La giornata procede normalmente quando un rumore fortissimo interrompe ogni attività. Chi si trova nei dintorni percepisce immediatamente una situazione anomala, mentre una nube invade l’area e rende difficile comprendere la reale portata di quanto sta accadendo.
Le prime persone accorse cercano di allontanarsi e avvisano i soccorsi. Nel giro di pochi minuti l’intera zona viene delimitata, mentre gli operatori lavorano davanti a una struttura instabile e a un rischio ancora presente.
Con il passare del tempo cresce l’angoscia dei familiari, alcuni dei quali non riescono a mettersi in contatto con i propri cari. Le squadre specializzate continuano una ricerca incessante, controllando ogni spazio accessibile in condizioni estremamente difficili.
Una testimone racconta di essere uscita da un negozio nel quartiere Pistunina di Messina appena due minuti prima del crollo. Poco dopo sente un forte rumore, si gira e vede sollevarsi una grande nuvola. La donna comprende immediatamente la gravità della situazione e pensa alle persone rimaste all’interno dell’attività.
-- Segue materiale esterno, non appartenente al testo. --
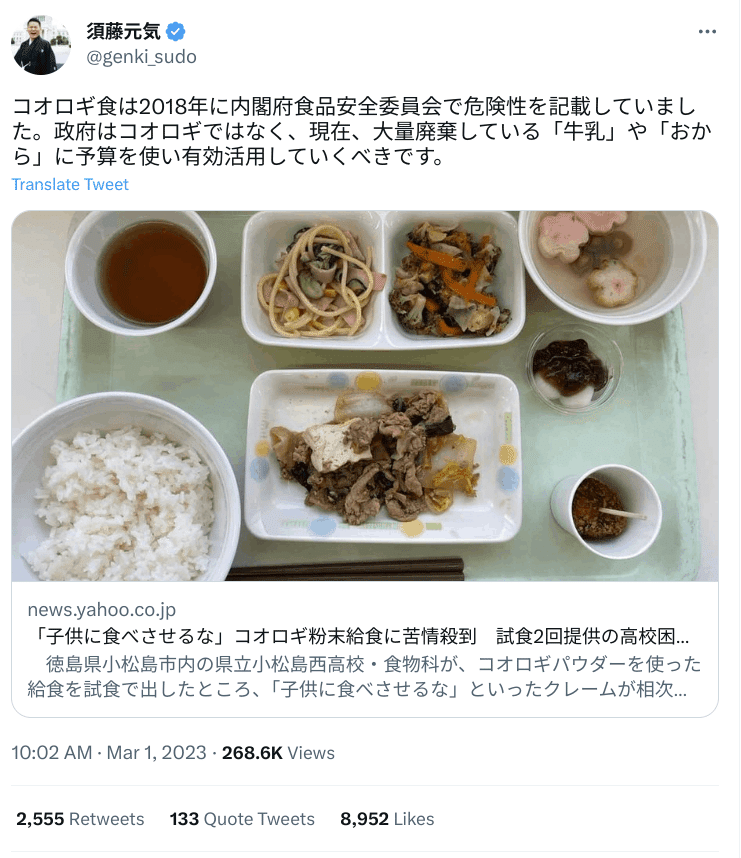Click the tweet text about コオロギ食
Viewport: 741px width, 858px height.
point(362,131)
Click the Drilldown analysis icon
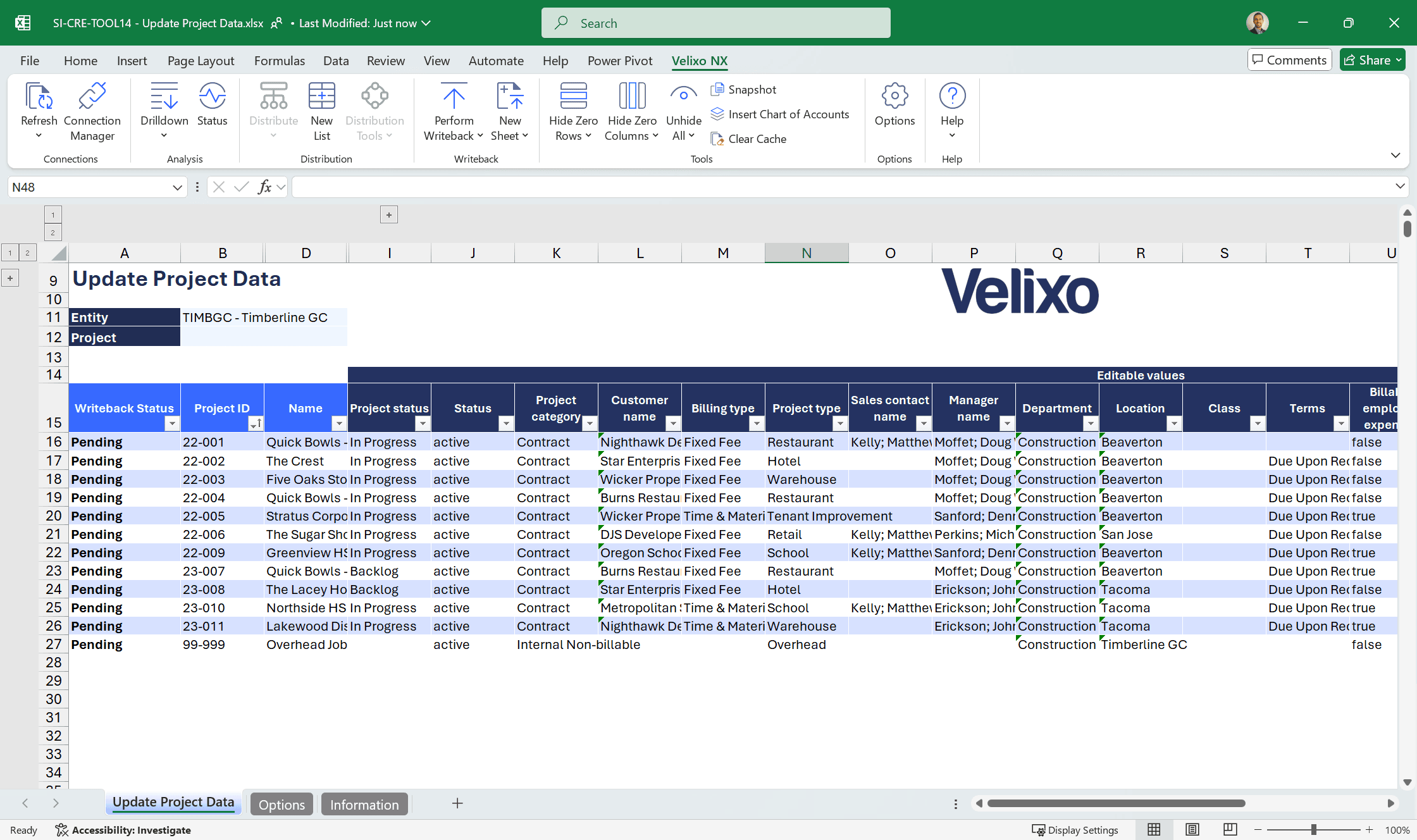 pos(164,96)
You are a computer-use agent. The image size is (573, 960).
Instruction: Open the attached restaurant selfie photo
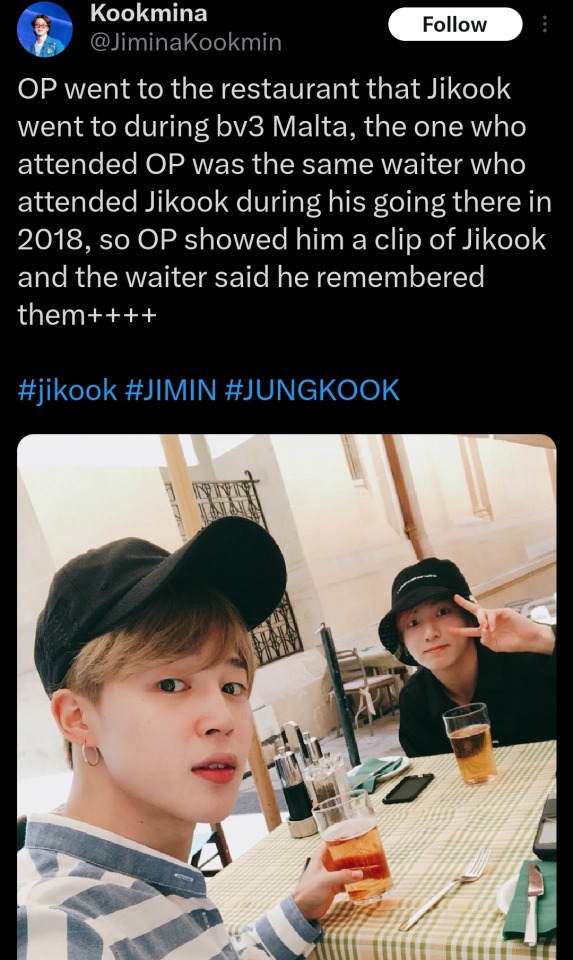[x=286, y=697]
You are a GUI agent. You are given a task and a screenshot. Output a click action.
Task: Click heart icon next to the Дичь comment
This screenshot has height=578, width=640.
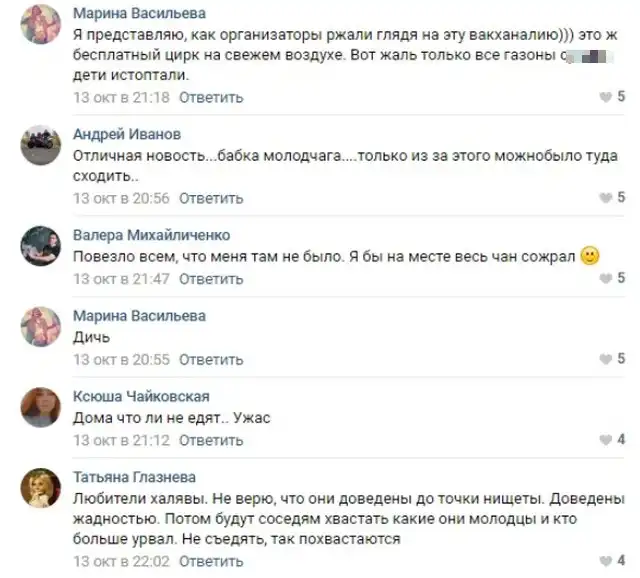point(606,359)
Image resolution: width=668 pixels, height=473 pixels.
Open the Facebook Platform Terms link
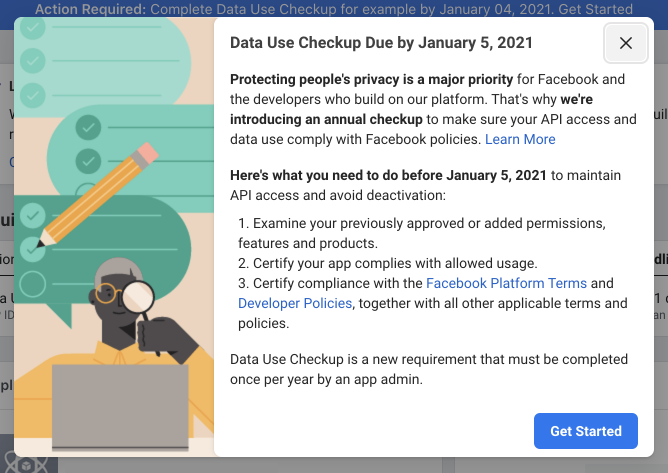506,283
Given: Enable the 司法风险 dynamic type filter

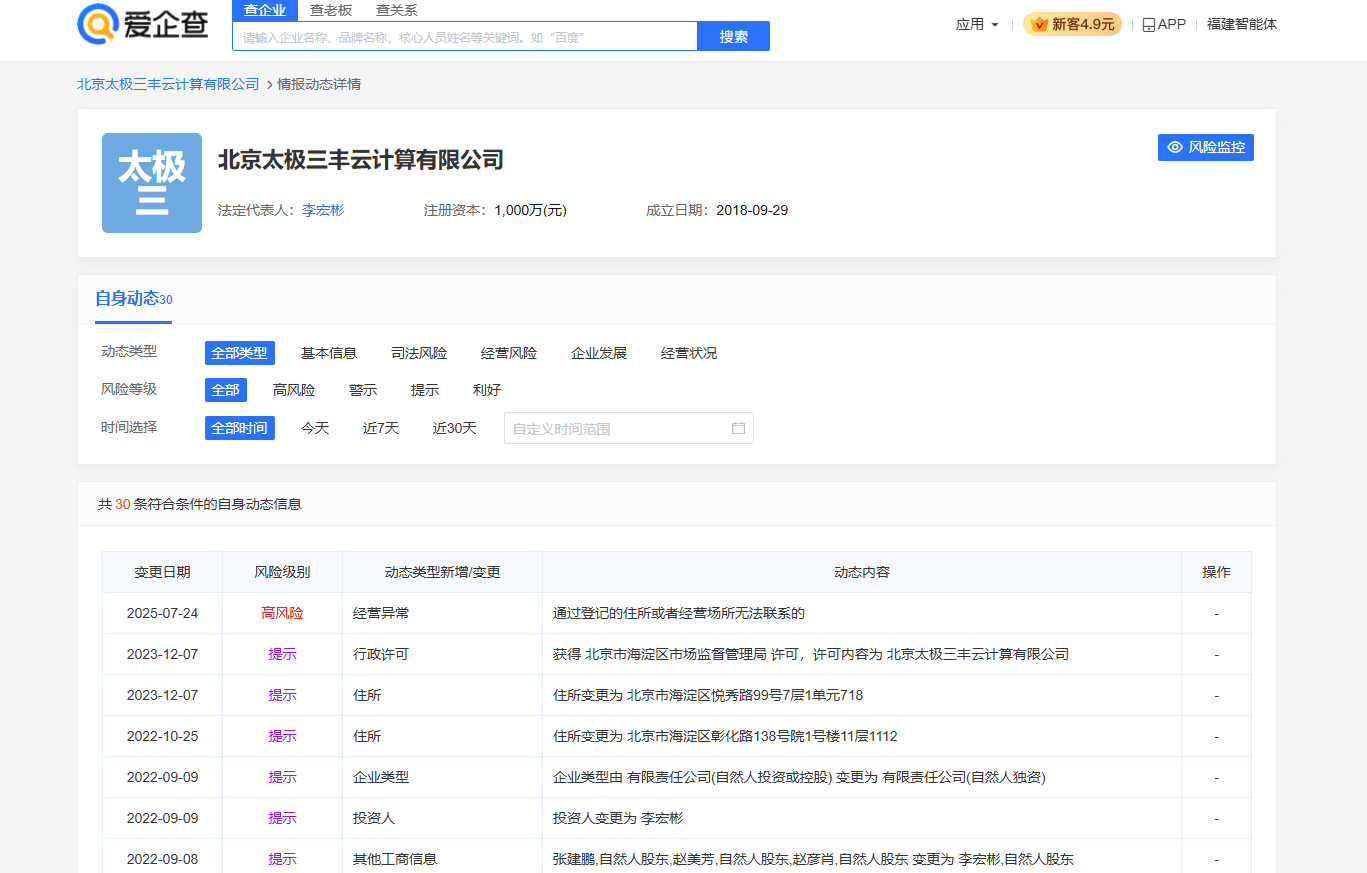Looking at the screenshot, I should (418, 352).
Secondo la sua testimonianza, nel negozio si trovavano circa venti persone pochi istanti prima del cedimento. Il racconto diventa centrale per ricostruire la sequenza degli eventi e conferma quanto il margine tra la normalità e il grave accaduto sia stato minimo. Le autorità acquisiscono le dichiarazioni mentre proseguono i soccorsi e gli accertamenti sulle cause.